INSTRUCTIONS TO FOLLOW
Go through the entries and write each one out again unchanged.

RECORDS SUPPLIED

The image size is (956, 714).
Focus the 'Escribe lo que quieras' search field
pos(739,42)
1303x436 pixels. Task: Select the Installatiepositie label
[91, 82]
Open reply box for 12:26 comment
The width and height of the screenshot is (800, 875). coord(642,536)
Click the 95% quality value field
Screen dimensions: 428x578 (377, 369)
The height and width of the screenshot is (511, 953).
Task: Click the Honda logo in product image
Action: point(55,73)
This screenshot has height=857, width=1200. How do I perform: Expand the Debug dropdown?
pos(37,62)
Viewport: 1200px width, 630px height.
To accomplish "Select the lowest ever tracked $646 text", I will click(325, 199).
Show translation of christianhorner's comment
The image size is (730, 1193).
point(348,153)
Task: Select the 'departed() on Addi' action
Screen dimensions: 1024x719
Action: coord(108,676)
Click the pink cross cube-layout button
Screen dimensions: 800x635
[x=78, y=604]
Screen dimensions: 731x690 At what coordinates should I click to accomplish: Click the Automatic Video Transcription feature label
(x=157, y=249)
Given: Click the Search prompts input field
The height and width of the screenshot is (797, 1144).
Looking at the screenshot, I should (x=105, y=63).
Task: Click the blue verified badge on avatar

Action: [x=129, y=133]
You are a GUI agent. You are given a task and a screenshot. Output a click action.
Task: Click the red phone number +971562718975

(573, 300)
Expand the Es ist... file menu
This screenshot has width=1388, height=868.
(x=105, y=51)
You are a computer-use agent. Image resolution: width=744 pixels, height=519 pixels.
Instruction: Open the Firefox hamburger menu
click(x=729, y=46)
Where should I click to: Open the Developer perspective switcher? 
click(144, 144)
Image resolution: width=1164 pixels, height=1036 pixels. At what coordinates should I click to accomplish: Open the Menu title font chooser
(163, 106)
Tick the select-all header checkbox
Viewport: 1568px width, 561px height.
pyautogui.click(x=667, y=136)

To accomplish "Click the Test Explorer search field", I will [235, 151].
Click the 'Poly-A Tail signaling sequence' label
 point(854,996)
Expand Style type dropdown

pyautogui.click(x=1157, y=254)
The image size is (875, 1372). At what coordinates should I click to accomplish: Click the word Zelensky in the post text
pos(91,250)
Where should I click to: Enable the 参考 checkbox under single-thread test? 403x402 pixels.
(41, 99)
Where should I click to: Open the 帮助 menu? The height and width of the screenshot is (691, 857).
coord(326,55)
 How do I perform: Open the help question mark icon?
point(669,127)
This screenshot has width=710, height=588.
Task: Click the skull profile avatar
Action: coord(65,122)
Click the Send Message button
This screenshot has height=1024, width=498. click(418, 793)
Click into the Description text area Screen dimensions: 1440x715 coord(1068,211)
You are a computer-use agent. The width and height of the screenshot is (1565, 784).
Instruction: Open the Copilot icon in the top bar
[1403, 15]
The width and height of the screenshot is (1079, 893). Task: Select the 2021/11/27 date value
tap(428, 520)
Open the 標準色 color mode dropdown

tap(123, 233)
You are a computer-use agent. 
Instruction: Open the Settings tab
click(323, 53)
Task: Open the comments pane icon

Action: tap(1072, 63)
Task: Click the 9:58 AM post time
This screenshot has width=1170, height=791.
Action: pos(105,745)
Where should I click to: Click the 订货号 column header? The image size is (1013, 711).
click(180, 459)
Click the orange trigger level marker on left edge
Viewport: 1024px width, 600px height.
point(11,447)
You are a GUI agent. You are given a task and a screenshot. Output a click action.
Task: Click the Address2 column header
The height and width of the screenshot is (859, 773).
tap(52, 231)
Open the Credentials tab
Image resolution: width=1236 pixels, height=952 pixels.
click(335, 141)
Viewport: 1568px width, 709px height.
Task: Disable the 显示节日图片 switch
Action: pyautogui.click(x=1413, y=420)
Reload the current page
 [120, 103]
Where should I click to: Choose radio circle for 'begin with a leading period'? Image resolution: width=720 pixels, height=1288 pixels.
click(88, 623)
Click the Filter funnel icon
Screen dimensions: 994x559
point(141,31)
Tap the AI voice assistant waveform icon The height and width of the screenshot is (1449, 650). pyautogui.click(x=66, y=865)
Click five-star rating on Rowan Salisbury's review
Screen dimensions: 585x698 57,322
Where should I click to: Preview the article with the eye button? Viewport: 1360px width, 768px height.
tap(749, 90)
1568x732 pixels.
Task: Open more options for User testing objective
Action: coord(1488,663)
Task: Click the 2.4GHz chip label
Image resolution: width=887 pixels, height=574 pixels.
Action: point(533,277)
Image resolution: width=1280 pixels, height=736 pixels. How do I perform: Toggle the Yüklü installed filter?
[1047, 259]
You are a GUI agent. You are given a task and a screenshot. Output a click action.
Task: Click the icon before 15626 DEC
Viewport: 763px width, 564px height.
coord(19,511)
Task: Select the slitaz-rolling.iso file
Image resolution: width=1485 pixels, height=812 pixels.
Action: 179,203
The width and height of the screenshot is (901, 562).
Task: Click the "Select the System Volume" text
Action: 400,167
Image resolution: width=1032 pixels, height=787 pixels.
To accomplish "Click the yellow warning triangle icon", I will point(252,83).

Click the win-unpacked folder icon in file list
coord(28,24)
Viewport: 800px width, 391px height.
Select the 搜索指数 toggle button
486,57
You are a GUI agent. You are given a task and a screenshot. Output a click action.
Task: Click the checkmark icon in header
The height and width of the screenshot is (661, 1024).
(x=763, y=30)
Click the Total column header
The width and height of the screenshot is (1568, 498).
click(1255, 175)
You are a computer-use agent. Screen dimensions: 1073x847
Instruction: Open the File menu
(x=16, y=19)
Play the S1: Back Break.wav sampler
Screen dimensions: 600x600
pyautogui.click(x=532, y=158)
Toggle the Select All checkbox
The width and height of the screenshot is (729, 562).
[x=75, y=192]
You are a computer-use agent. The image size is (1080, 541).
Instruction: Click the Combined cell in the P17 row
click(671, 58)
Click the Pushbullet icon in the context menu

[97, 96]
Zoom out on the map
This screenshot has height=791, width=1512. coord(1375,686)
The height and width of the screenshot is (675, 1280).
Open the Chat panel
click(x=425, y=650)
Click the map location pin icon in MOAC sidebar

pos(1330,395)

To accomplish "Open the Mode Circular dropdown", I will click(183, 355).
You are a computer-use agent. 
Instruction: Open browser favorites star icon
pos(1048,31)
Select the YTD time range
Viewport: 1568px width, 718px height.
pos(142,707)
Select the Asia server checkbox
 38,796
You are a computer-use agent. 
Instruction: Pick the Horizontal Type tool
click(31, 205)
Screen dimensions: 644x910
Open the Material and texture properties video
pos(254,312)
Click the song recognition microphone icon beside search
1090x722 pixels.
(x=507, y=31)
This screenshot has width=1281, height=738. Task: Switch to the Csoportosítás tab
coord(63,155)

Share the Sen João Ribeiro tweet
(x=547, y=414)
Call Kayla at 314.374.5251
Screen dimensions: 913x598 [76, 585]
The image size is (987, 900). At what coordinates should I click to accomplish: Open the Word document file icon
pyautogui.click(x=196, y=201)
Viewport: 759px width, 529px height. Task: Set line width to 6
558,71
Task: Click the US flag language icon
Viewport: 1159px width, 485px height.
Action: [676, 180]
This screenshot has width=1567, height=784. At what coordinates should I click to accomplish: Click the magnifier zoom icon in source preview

ANSWER SECTION
The image size is (956, 714).
Focus the 'Escribe lo que quieras' search field
pos(739,42)
1303x436 pixels. Task: Select the Installatiepositie label
[91, 82]
Open reply box for 12:26 comment
The width and height of the screenshot is (800, 875). coord(642,536)
Click the 95% quality value field
Screen dimensions: 428x578 (377, 369)
The height and width of the screenshot is (511, 953).
Task: Click the Honda logo in product image
Action: point(55,73)
This screenshot has height=857, width=1200. How do I perform: Expand the Debug dropdown?
pos(37,62)
Viewport: 1200px width, 630px height.
To accomplish "Select the lowest ever tracked $646 text", I will click(325, 199).
Show translation of christianhorner's comment
The image size is (730, 1193).
point(348,153)
Task: Select the 'departed() on Addi' action
Screen dimensions: 1024x719
Action: coord(108,676)
Click the pink cross cube-layout button
Screen dimensions: 800x635
[x=78, y=604]
Screen dimensions: 731x690 At what coordinates should I click to accomplish: Click the Automatic Video Transcription feature label
(x=157, y=249)
Given: Click the Search prompts input field
The height and width of the screenshot is (797, 1144).
Looking at the screenshot, I should (x=105, y=63).
Task: Click the blue verified badge on avatar

Action: [x=129, y=133]
You are a GUI agent. You are given a task and a screenshot. Output a click action.
Task: Click the red phone number +971562718975

(573, 300)
Expand the Es ist... file menu
This screenshot has width=1388, height=868.
(x=105, y=51)
You are a computer-use agent. Image resolution: width=744 pixels, height=519 pixels.
Instruction: Open the Firefox hamburger menu
click(x=729, y=46)
Where should I click to: Open the Developer perspective switcher? 
click(144, 144)
Image resolution: width=1164 pixels, height=1036 pixels. At what coordinates should I click to accomplish: Open the Menu title font chooser
(163, 106)
Tick the select-all header checkbox
Viewport: 1568px width, 561px height.
pyautogui.click(x=667, y=136)

To accomplish "Click the Test Explorer search field", I will [235, 151].
Click the 'Poly-A Tail signaling sequence' label
 point(854,996)
Expand Style type dropdown

pyautogui.click(x=1157, y=254)
The image size is (875, 1372). At what coordinates should I click to accomplish: Click the word Zelensky in the post text
pos(91,250)
Where should I click to: Enable the 参考 checkbox under single-thread test? 403x402 pixels.
(41, 99)
Where should I click to: Open the 帮助 menu? The height and width of the screenshot is (691, 857).
coord(326,55)
 How do I perform: Open the help question mark icon?
point(669,127)
This screenshot has width=710, height=588.
Task: Click the skull profile avatar
Action: coord(65,122)
Click the Send Message button
This screenshot has height=1024, width=498. click(418, 793)
Click into the Description text area Screen dimensions: 1440x715 coord(1068,211)
You are a computer-use agent. The width and height of the screenshot is (1565, 784).
Instruction: Open the Copilot icon in the top bar
[1403, 15]
The width and height of the screenshot is (1079, 893). Task: Select the 2021/11/27 date value
tap(428, 520)
Open the 標準色 color mode dropdown

tap(123, 233)
You are a computer-use agent. 
Instruction: Open the Settings tab
click(323, 53)
Task: Open the comments pane icon

Action: tap(1072, 63)
Task: Click the 9:58 AM post time
This screenshot has width=1170, height=791.
Action: pos(105,745)
Where should I click to: Click the 订货号 column header? The image size is (1013, 711).
click(180, 459)
Click the orange trigger level marker on left edge
Viewport: 1024px width, 600px height.
point(11,447)
You are a GUI agent. You are given a task and a screenshot. Output a click action.
Task: Click the Address2 column header
The height and width of the screenshot is (859, 773).
tap(52, 231)
Open the Credentials tab
Image resolution: width=1236 pixels, height=952 pixels.
click(335, 141)
Viewport: 1568px width, 709px height.
Task: Disable the 显示节日图片 switch
Action: pyautogui.click(x=1413, y=420)
Reload the current page
 [120, 103]
Where should I click to: Choose radio circle for 'begin with a leading period'? Image resolution: width=720 pixels, height=1288 pixels.
click(88, 623)
Click the Filter funnel icon
Screen dimensions: 994x559
point(141,31)
Tap the AI voice assistant waveform icon The height and width of the screenshot is (1449, 650). pyautogui.click(x=66, y=865)
Click five-star rating on Rowan Salisbury's review
Screen dimensions: 585x698 57,322
Where should I click to: Preview the article with the eye button? Viewport: 1360px width, 768px height.
tap(749, 90)
1568x732 pixels.
Task: Open more options for User testing objective
Action: coord(1488,663)
Task: Click the 2.4GHz chip label
Image resolution: width=887 pixels, height=574 pixels.
Action: point(533,277)
Image resolution: width=1280 pixels, height=736 pixels. How do I perform: Toggle the Yüklü installed filter?
[1047, 259]
You are a GUI agent. You are given a task and a screenshot. Output a click action.
Task: Click the icon before 15626 DEC
Viewport: 763px width, 564px height.
coord(19,511)
Task: Select the slitaz-rolling.iso file
Image resolution: width=1485 pixels, height=812 pixels.
Action: 179,203
The width and height of the screenshot is (901, 562).
Task: Click the "Select the System Volume" text
Action: 400,167
Image resolution: width=1032 pixels, height=787 pixels.
To accomplish "Click the yellow warning triangle icon", I will point(252,83).

Click the win-unpacked folder icon in file list
coord(28,24)
Viewport: 800px width, 391px height.
Select the 搜索指数 toggle button
486,57
You are a GUI agent. You are given a task and a screenshot. Output a click action.
Task: Click the checkmark icon in header
The height and width of the screenshot is (661, 1024).
(x=763, y=30)
Click the Total column header
The width and height of the screenshot is (1568, 498).
click(1255, 175)
You are a computer-use agent. Screen dimensions: 1073x847
Instruction: Open the File menu
(x=16, y=19)
Play the S1: Back Break.wav sampler
Screen dimensions: 600x600
pyautogui.click(x=532, y=158)
Toggle the Select All checkbox
The width and height of the screenshot is (729, 562).
[x=75, y=192]
You are a computer-use agent. The image size is (1080, 541).
Instruction: Click the Combined cell in the P17 row
click(671, 58)
Click the Pushbullet icon in the context menu

[97, 96]
Zoom out on the map
This screenshot has height=791, width=1512. coord(1375,686)
The height and width of the screenshot is (675, 1280).
Open the Chat panel
click(x=425, y=650)
Click the map location pin icon in MOAC sidebar

pos(1330,395)

To accomplish "Open the Mode Circular dropdown", I will click(183, 355).
You are a computer-use agent. 
Instruction: Open browser favorites star icon
pos(1048,31)
Select the YTD time range
Viewport: 1568px width, 718px height.
pos(142,707)
Select the Asia server checkbox
 38,796
You are a computer-use agent. 
Instruction: Pick the Horizontal Type tool
click(31, 205)
Screen dimensions: 644x910
Open the Material and texture properties video
pos(254,312)
Click the song recognition microphone icon beside search
1090x722 pixels.
(x=507, y=31)
This screenshot has width=1281, height=738. Task: Switch to the Csoportosítás tab
coord(63,155)

Share the Sen João Ribeiro tweet
(x=547, y=414)
Call Kayla at 314.374.5251
Screen dimensions: 913x598 [76, 585]
The image size is (987, 900). At what coordinates should I click to accomplish: Open the Word document file icon
pyautogui.click(x=196, y=201)
Viewport: 759px width, 529px height. Task: Set line width to 6
558,71
Task: Click the US flag language icon
Viewport: 1159px width, 485px height.
Action: [676, 180]
This screenshot has width=1567, height=784. At what coordinates should I click to accomplish: Click the magnifier zoom icon in source preview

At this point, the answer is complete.